The mineral is mined in Wyoming and can be shipped to Japan inexpensively. But for years its use in Japan has been controlled by a cartel of companies that produced it through synthetic means.
Under pressure from the US government, the Japanese Fair Trade Commission is investigating whether the cartel has violated antitrust laws. At the same time, American producers have arranged to sell soda ash to Japan through two Japanese trading companies that are not a part of the cartel.
They have also arranged to open a receiving port in Japan not controlled by the Japanese producers, which, US trade officials say, had been charging exorbitant unloading fees.
Meanwhile, last summer the Port of Longview opened the West Coast's first export terminal especially for soda ash, helping allay Japanese concerns about inadequate port facilities for the commodity.

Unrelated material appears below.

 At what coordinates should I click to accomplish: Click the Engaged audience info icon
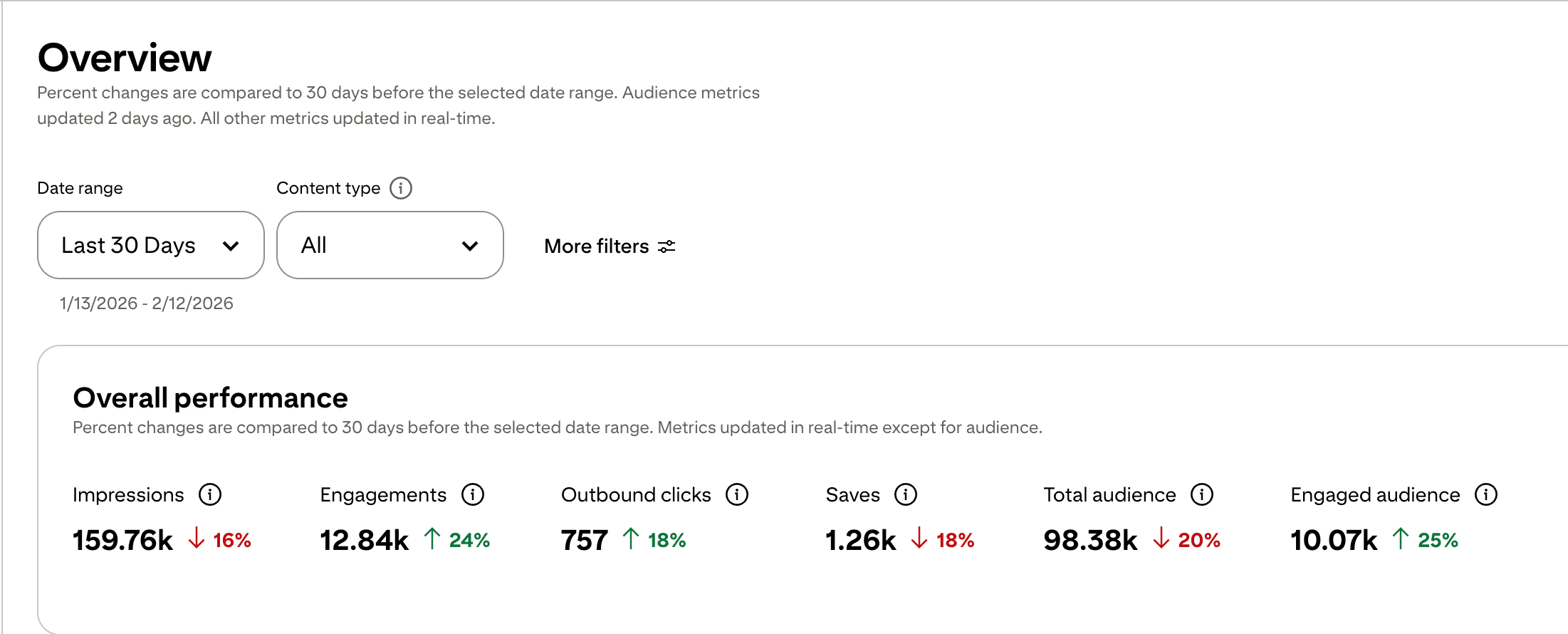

The upshot is that soda ash from the US will be sold in Japan for about 10 percent less than the cartel's price, and exports are expected to double quickly , to more than 100,000 tons a year.
There are other examples of progress being made in resolving some important trade issues between the two countries:
* This month United Airlines began making daily flights from Seattle and Portland to Tokyo because a longstanding civil aviation dispute between Japan and the US came to at least a temporary halt last June with the signing of a three-year interim agreement.
By allowing United access to Japan and expanding charter flights, the agreement brought to an end what was developing into a nasty situation that could have brought all flights between the two countries to a halt.
* Also last spring the Japanese government approved lower fumigation temperatures for cherry imports, thus ending a source of frustration for cherry exporters in the Pacific Northwest.
A few years earlier, Japan had agreed to allow cherries to be imported into the country, but the fumigation standards imposed by Japan had made it difficult for growers to send the quality of product demanded by Japanese customers.
It took some doing, but the industry managed to convince Japanese authorities that fumigation at lower temperatures was just as effective in killing insects, while preserving the quality of the fruit.
* Several building code changes were made in Japan last year which could help boost use of 2 X 4 frame houses in Japan, and thus boost sales of American lumber.
The changes include approval of three-story houses using frame construction, government recognition of wood framers in vocational training programs, and authorization for government loans for town houses made of lumber, in addition to concrete.
Also, the Ministry of Agriculture, Forestry, and Fisheries is expected to issue new standards for softwood plywood that incorporate US specifications for bending strength and checking a fungus disease called ''white speck.''
Approval of the new standards clears up the last technical barriers preventing shipment of US-made plywood to Japan. (There are other barriers, including a 15 percent tariff and a mismatch of sizes between American and Japanese plywood panels.)
Despite progress in reducing Japanese trade barriers on wood products, there is still a lot of unfinished business, which is why the National Forest Products Association is making reduction of Japanese tariff and nontariff barriers on wood products a top goal this year.
The association recently hired a Washington, D.C., law firm experienced in working to reduce Japanese trade barriers, to assist with the tariff reduction campaign.
The association also issued a white paper which says that further reduction of Japanese tariffs on forest products would result in an additional $1 billion worth of wood exports to Japan a year.